» ASSIGNMENT
An exact transcript of the records is what this task asks for.

» EXERCISE INPUTS
--

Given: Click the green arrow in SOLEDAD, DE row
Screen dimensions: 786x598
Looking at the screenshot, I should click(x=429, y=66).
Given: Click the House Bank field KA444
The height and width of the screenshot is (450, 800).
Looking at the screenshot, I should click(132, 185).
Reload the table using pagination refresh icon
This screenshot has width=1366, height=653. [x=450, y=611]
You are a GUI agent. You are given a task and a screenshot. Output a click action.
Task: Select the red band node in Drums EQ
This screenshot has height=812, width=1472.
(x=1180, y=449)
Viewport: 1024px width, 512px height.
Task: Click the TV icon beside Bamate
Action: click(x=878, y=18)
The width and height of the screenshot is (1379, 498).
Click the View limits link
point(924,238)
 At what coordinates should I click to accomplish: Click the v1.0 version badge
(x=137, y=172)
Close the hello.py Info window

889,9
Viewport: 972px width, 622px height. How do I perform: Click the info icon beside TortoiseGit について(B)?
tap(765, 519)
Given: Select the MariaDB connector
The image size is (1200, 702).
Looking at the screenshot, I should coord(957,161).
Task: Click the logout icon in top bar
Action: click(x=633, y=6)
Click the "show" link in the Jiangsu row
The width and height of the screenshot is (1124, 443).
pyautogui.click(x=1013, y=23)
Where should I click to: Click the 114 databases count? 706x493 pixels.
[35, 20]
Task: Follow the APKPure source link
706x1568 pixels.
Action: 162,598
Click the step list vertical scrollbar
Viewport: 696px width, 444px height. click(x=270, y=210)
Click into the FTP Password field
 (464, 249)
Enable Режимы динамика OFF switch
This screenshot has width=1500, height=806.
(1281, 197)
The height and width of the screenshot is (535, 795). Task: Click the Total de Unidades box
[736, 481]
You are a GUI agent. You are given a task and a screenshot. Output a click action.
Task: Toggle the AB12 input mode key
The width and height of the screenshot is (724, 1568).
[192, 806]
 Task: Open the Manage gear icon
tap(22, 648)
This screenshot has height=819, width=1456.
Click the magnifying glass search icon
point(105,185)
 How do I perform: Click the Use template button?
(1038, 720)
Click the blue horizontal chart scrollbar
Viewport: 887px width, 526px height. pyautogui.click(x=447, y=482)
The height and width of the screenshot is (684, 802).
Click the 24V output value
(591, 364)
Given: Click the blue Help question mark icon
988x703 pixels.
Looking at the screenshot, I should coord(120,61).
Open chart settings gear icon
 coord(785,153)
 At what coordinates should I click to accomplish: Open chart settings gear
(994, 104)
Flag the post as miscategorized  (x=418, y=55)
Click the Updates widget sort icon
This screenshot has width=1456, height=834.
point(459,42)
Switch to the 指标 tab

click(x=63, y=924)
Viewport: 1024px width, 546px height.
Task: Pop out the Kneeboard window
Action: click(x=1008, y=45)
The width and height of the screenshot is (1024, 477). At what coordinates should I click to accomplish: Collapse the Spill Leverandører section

--

» FINISHED EXERCISE
Given: Click the green arrow in SOLEDAD, DE row
Screen dimensions: 786x598
Looking at the screenshot, I should click(x=429, y=66).
Given: Click the House Bank field KA444
The height and width of the screenshot is (450, 800).
Looking at the screenshot, I should click(132, 185).
Reload the table using pagination refresh icon
This screenshot has width=1366, height=653. [x=450, y=611]
You are a GUI agent. You are given a task and a screenshot. Output a click action.
Task: Select the red band node in Drums EQ
This screenshot has height=812, width=1472.
(x=1180, y=449)
Viewport: 1024px width, 512px height.
Task: Click the TV icon beside Bamate
Action: click(x=878, y=18)
The width and height of the screenshot is (1379, 498).
Click the View limits link
point(924,238)
 At what coordinates should I click to accomplish: Click the v1.0 version badge
(x=137, y=172)
Close the hello.py Info window

889,9
Viewport: 972px width, 622px height. How do I perform: Click the info icon beside TortoiseGit について(B)?
tap(765, 519)
Given: Select the MariaDB connector
The image size is (1200, 702).
Looking at the screenshot, I should coord(957,161).
Task: Click the logout icon in top bar
Action: click(x=633, y=6)
Click the "show" link in the Jiangsu row
The width and height of the screenshot is (1124, 443).
pyautogui.click(x=1013, y=23)
Where should I click to: Click the 114 databases count? 706x493 pixels.
[35, 20]
Task: Follow the APKPure source link
706x1568 pixels.
Action: 162,598
Click the step list vertical scrollbar
Viewport: 696px width, 444px height. click(x=270, y=210)
Click into the FTP Password field
 (464, 249)
Enable Режимы динамика OFF switch
This screenshot has width=1500, height=806.
(1281, 197)
The height and width of the screenshot is (535, 795). Task: Click the Total de Unidades box
[736, 481]
You are a GUI agent. You are given a task and a screenshot. Output a click action.
Task: Toggle the AB12 input mode key
The width and height of the screenshot is (724, 1568).
[192, 806]
 Task: Open the Manage gear icon
tap(22, 648)
This screenshot has height=819, width=1456.
Click the magnifying glass search icon
point(105,185)
 How do I perform: Click the Use template button?
(1038, 720)
Click the blue horizontal chart scrollbar
Viewport: 887px width, 526px height. pyautogui.click(x=447, y=482)
The height and width of the screenshot is (684, 802).
Click the 24V output value
(591, 364)
Given: Click the blue Help question mark icon
988x703 pixels.
Looking at the screenshot, I should coord(120,61).
Open chart settings gear icon
 coord(785,153)
 At what coordinates should I click to accomplish: Open chart settings gear
(994, 104)
Flag the post as miscategorized  (x=418, y=55)
Click the Updates widget sort icon
This screenshot has width=1456, height=834.
point(459,42)
Switch to the 指标 tab

click(x=63, y=924)
Viewport: 1024px width, 546px height.
Task: Pop out the Kneeboard window
Action: click(x=1008, y=45)
The width and height of the screenshot is (1024, 477). At what coordinates should I click to accomplish: Collapse the Spill Leverandører section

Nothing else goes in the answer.